- **What you should do**: Rewrite the lines below, substituting "position" for every "coordinates" and leaving everything else unchanged.

- **Data in this exercise**:
- - -
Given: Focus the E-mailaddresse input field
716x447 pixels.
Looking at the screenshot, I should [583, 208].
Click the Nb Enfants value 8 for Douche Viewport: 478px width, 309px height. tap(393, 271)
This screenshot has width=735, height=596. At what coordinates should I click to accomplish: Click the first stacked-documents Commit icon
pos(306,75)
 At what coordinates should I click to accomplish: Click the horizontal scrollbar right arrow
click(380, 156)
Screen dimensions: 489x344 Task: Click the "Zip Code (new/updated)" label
- - -
- **Full response**:
Given: Focus the E-mailaddresse input field
716x447 pixels.
Looking at the screenshot, I should [583, 208].
Click the Nb Enfants value 8 for Douche Viewport: 478px width, 309px height. tap(393, 271)
This screenshot has width=735, height=596. At what position should I click to accomplish: Click the first stacked-documents Commit icon
pos(306,75)
 At what position should I click to accomplish: Click the horizontal scrollbar right arrow
click(380, 156)
Screen dimensions: 489x344 Task: Click the "Zip Code (new/updated)" label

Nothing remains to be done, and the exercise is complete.